Most Americans did not have the patience to read Solzhenitsyn’s Gulag Archipelago, and so really did not grasp the true nature of the ideology behind the Soviet Union. One of the better ways for an American to wrap his mind around the concentration camps that made up the Gulag Archipelago is to read Alexander Dolgun’s Story: An American in the Gulag. Because it is written by an American chiefly for Americans it is more comprehensible that Solzhenitsyn, although no less horrifying. Instead of Solzhenitsyn’s thousands upon thousands, Dolgun’s story is that of one man. But it brings across the calculated cruelty and inhumanity of the camp system. Dolgun is also footnoted by Solzhenitsyn (in Gulag, volume 1, as I recall) as the only known survivor of Sukhanovka who retained his sanity.

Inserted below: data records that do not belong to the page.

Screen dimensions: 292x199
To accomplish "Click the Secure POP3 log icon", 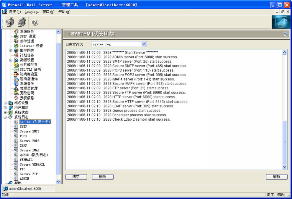I will pyautogui.click(x=16, y=141).
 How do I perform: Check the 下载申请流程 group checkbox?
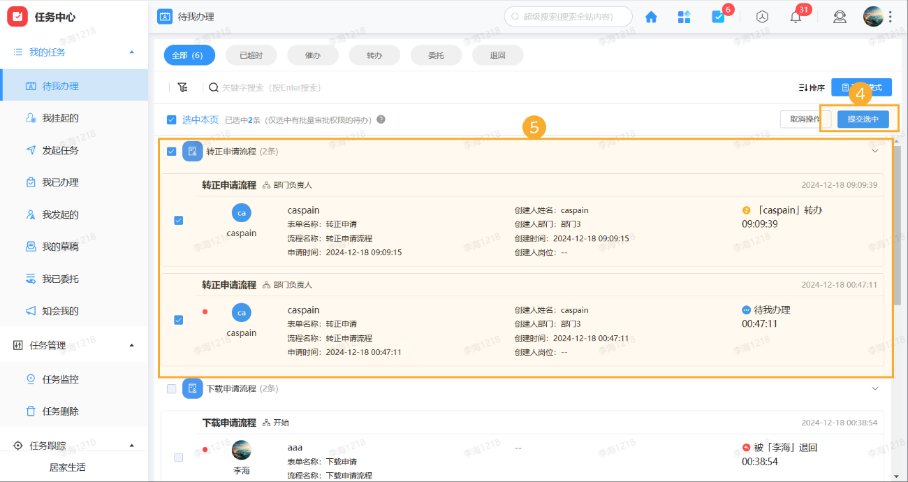[171, 388]
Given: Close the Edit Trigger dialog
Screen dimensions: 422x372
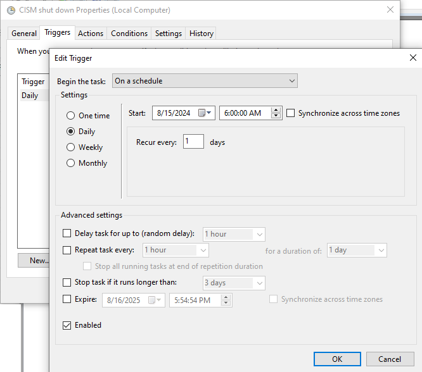Looking at the screenshot, I should 413,58.
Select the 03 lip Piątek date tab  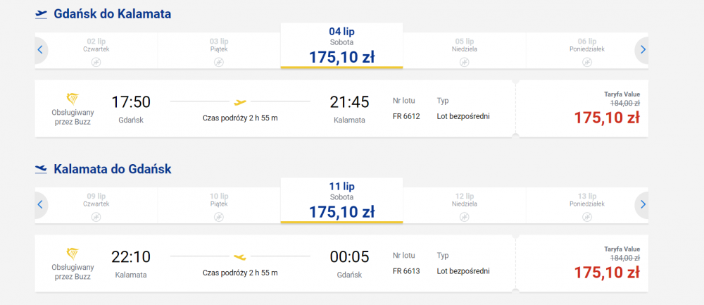[219, 51]
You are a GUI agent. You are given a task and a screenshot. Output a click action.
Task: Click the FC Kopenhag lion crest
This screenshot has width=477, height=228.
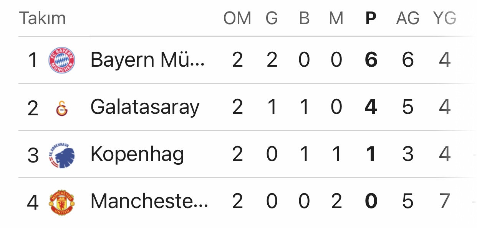[61, 155]
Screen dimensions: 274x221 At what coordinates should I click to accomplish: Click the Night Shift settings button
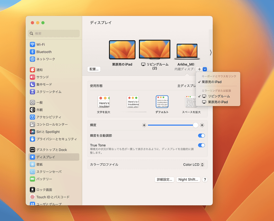click(188, 179)
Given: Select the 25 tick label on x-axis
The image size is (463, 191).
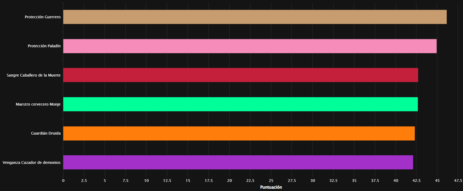Looking at the screenshot, I should pyautogui.click(x=271, y=181).

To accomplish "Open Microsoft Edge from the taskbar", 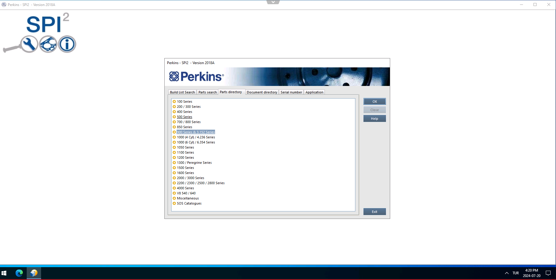I will pyautogui.click(x=19, y=273).
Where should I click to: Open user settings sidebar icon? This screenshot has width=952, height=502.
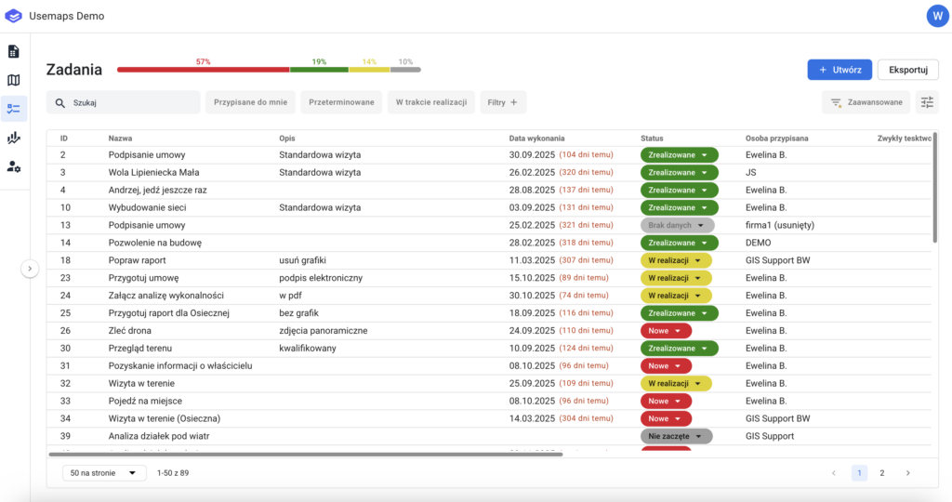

Thanks for the referral to “Alexander Dolguns Story” — I just bought it on Amazon. I tried reading Gulag Archipelago about 20 years ago and couldn’t get very far. I have more interest today (thanks to Obama) and 20 years additional maturity and patience, so I may give it a go one more time.
One great read is Solonevitch, unfortunately almost unknown in English. What is often missed, and Solonevitch captures it, is that the system was comprehensive, while the labor camps, the starvation, the fire squads, the endless wars, and the rule of terror were parts of a complete whole, design to remake a once European nation into a mob of slaves. For example, he recalls how peasants begged the Gulag prisoners for food. The conditions in some crack industrialization site were probably worse than in prisons, — and these were people who volunteered for that work.